Click-target data:
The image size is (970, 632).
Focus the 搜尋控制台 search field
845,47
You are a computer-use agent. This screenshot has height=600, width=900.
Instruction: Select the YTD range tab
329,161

• _The exercise_
Please repeat every line of the data above, offsetting each coordinate in the answers by adding 13 to it. Leave all other lines unchanged.

• _Output below_
The image size is (970, 632).
Focus the 搜尋控制台 search field
858,60
You are a computer-use agent. This screenshot has height=600, width=900.
Instruction: Select the YTD range tab
342,174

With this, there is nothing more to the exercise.